Students from Prince of Wales Secondary School and, of course, from KDHS also joined the assembly, which was organized by KDHS teachers Anna-Mae Wiesenthal and Aron Rosenberg, and included Cantor Yaakov Orzech chanting El Malei Rachamim.

The multi-school initiative was led by Wiesenthal, who is currently pursuing a master’s degree in Holocaust and genocide studies. Last year, she went to Austria and Poland with the Sarah and Chaim Neuberger Holocaust Education Centre of Toronto. In addition to teaching about the Holocaust at KDHS, she has been giving presentations at various public schools. She told the Jewish Independent that students have been very engaged and have asked many questions. This outreach led to the recent assembly at KDHS, where other schools’ students were invited to attend.

photo - Holocaust survivor Robbie Waisman addresses the assembly for Yom Hashoah at King David High School on April 24
Holocaust survivor Robbie Waisman addresses the assembly for Yom Hashoah at King David High School on April 24. (photo from Anna-Mae Wiesenthal)

“My students, in general, were impressed with the ceremony and glad that they had made the decision to come,” Burnell said. “We have had a real focus on racism in our curriculum this year, and this visit definitely adds something of central importance to that subject.”

Wiesenthal, who has taught at KDHS since 2006, became interested in focusing more on Holocaust education after attending an educators seminar at Yad Vashem in 2012.

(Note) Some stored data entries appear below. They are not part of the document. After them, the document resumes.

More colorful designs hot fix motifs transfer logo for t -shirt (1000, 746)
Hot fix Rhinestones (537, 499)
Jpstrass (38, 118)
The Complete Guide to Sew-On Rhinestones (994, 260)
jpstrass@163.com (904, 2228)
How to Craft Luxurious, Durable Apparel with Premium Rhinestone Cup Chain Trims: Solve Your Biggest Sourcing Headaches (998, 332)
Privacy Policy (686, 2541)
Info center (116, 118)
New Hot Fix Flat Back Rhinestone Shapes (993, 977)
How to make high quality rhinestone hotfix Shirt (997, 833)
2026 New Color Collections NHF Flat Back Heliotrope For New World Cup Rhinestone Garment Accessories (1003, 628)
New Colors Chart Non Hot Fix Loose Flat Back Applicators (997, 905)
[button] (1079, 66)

“I feel Holocaust education is about giving voice to the millions of victims who were murdered simply because of who they were, and honouring their legacy and our history,” explained Wiesenthal. “It is about remembering the vibrancy of Jewish life both before and after the war. It is about preserving memory for future generations and across cultures. It is about taking the knowledge of unprecedented horrors, and keeping them in front of us so that we remain vigilant about our humanity in the face of genocides today.”

Wiesenthal also admitted to being inspired by a possible kinship with renowned Nazi hunter Simon Wiesenthal. Her great-grandfather, Mattityahu Wiesenthal, was a Russian boy saved from forced conscription in the Russian army by being “thrown across the river” from Russia into the town of Skala in Austria-Hungary, as many boys were at that time. As an orphan in Skala, he was taken in by Moshe Efroyim Wiesenthal, who supported many such refugee orphans, and the young boy took the family name Wiesenthal to honour his patron. Wiesenthal does not know if Moshe Efroyim was directly related to Simon Wiesenthal, but the latter remains one of her heroes, and she has been in touch with his granddaughter, Racheli Kreisberg.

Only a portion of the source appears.